Ils avaient dû s'aimer mais c'était il y a longtemps.
Il est même probable qu'ils aient pu faire l'amour. L'existence d'une descendance de douze enfants, de neuf petits-enfants le laisserait fortement supposer…"

Le narrateur, sous la plume de François Morel, se revoit enfant lorsqu'il passait des séjours à la campagne. Ses images respirent notre vécu dans ses compositions, ses odeurs, ses goûts… toutes les perceptions qui se sont incrustées dans nos mémoires et qui rappellent un jadis bien heureux sous la tutelle des aïeux. Rien n'est altéré, ça sent peut-être un peu le fané mais l'odeur est délicieuse.
L'album est composé de trente-sept portraits de fleurs qui illustrent les textes.
La marguerite rappelle un cliché qui terrorisait le petit garçon. Au moment de la photo, le taquin Hyacinthe avait caché son visage derrière un bouquet de marguerites. Ainsi le grand-père semblait avoir été décapité.
Le dahlia fait résonance avec le prêche admiratif du jeune curé qui arpente les allées du jardin en le comparant à l'éden… suivi des mots que le grand-père agacé marmonne entre ses dents… "Si c'est des fleurs gratuites qu'il espère pour son église, il peut toujours courir…".
La tulipe, l'oeillet, la rose… elles fleurissent dans le livre d'Hippolyte Langlois auteur d'un livre régulièrement consulté, "Le Nouveau Jardinier fleuriste", dans les chansons, sur les blouses de la grand-mère, sur les étagères de la cuisine dans des verres à moutarde, elles sont à l'honneur dans le concours du plus beau bouquet organisé par le cousin Jean-Pierre, dans les deuils, les joyeux moments… elles sont partout, elles sont les vacances et la mémoire de tant d'histoires… et elles se mangent aussi, au plus grand désespoir de Mamie Rose qui crie à l'hérésie !
"Des coquelicots, des pissenlits, des fleurs de rien, des fleurs de peu…"
Chez les grands-parents, le petit garçon apprend le langage des fleurs, leur harmonie. Il les dessine, les compose, les imagine, les admire. le jardin est un tableau, il est aussi le lieu de toutes les philosophies.
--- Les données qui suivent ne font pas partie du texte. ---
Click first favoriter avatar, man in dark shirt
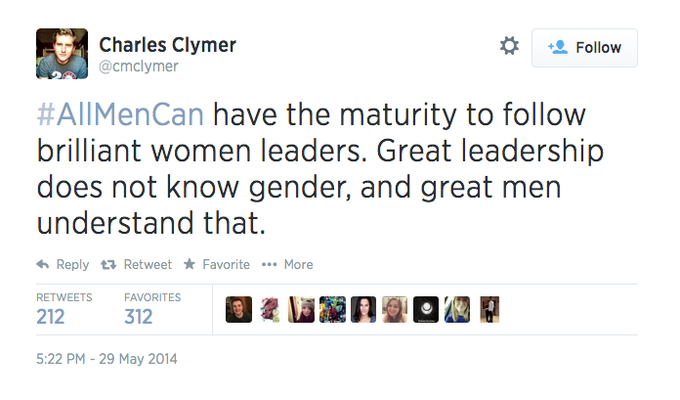 239,309
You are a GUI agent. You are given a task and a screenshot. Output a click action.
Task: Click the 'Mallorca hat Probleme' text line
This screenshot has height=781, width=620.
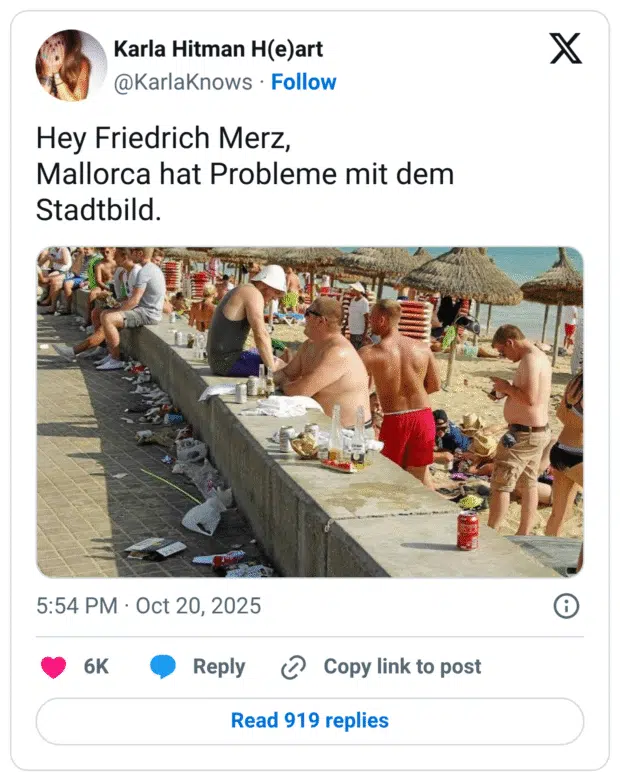click(x=245, y=175)
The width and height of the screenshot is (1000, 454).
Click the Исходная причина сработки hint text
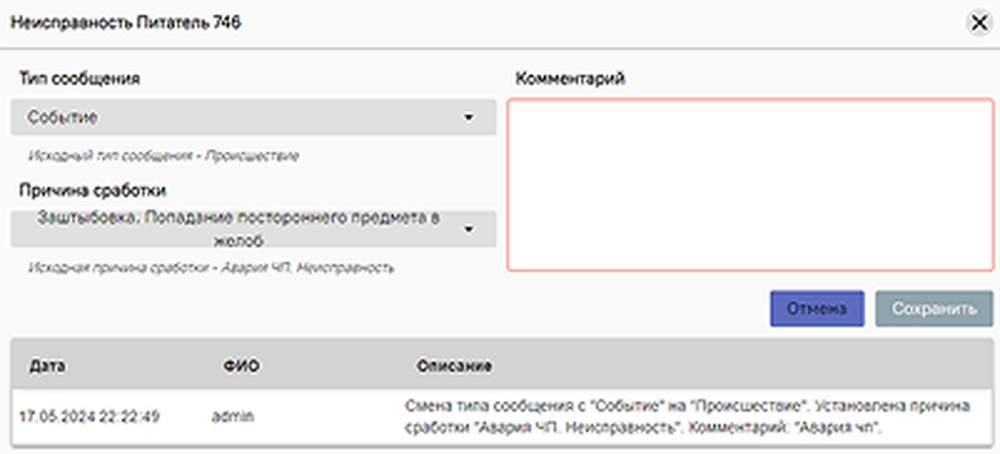click(x=210, y=267)
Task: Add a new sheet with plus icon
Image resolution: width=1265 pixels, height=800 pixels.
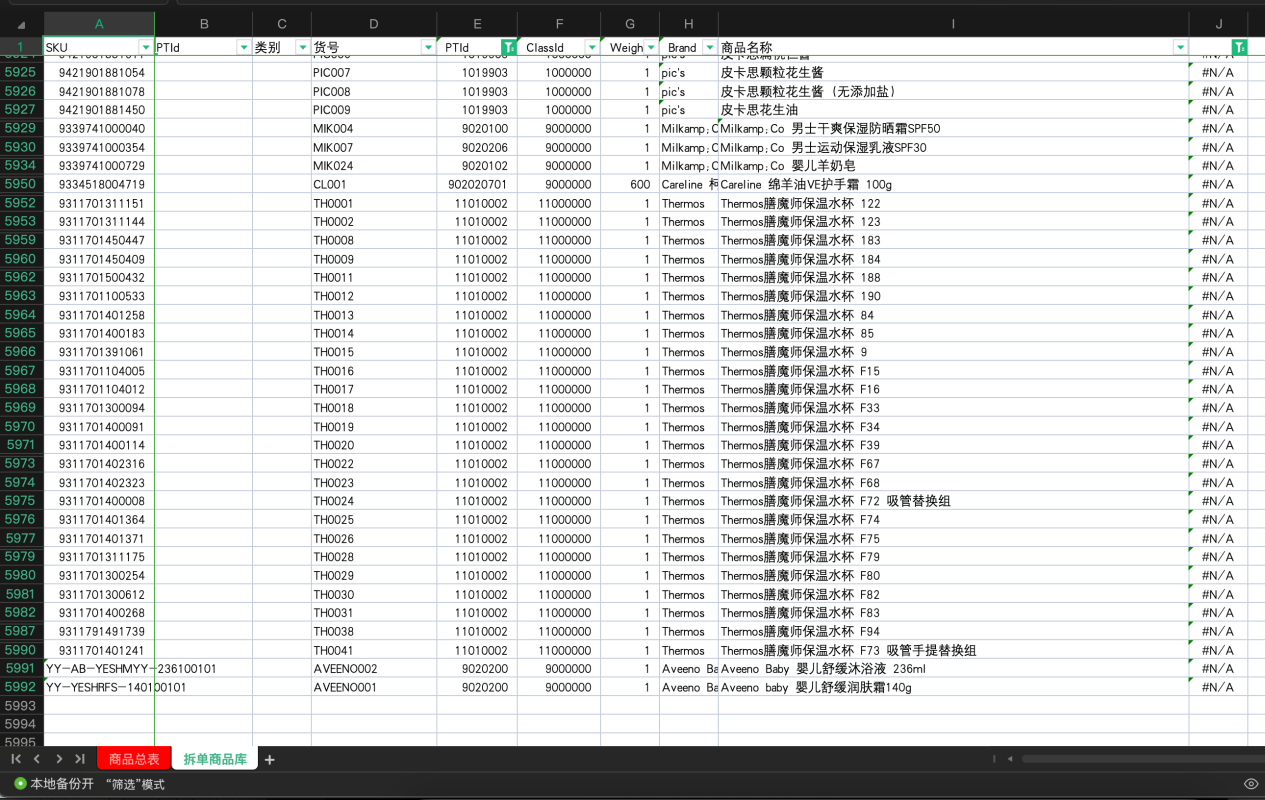Action: tap(269, 760)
Sept ans, quatorze ans, dix-sept ans… l'enfant grandit et les fleurs sont un berceau pour les sentiments, un ornement à l'amour, un baume aux angoisses ; penser à l'amour sous un ciel d'épines en fleur…
Et vint un été où Rose s'en est allée… et, dans la même journée, où Hyacinthe l'a accompagnée…

Par l'intermédiaire des fleurs, des petites anecdotes retracent avec humour et tendresse la vie des grands-parents. On ne sait si c'est l'enfance de François Morel, acteur, écrivain et chroniqueur sur France Inter, ou si c'est une enfance fictive.
Hyacinthe et Rose sont des personnages aux caractères bien affirmés, peut-être un peu rigides dans leurs convictions, mais foncièrement sympathiques, attachants et bons. L'amour ? ils se le disent à leur manière et dès le début du récit nous ne sommes pas dupes de leur indifférence. Après tant de vécu, ils pensent s'affranchir chacun à leur manière, mais continuent à se séduire. La meilleure façon de le faire ? Avec les fleurs.
J'ai découvert Martin Jarrie avec un autre album qui illustre les légumes avec gourmandise : "Une cuisine grande comme un jardin". Ici, les peintures sont toutes aussi belles et rendent du velouté aux fleurs. Il contraste ses couleurs pour donner du relief à ses sujets qui sont présentés en gros plan.
Les mots et les illustrations se mêlent à merveille !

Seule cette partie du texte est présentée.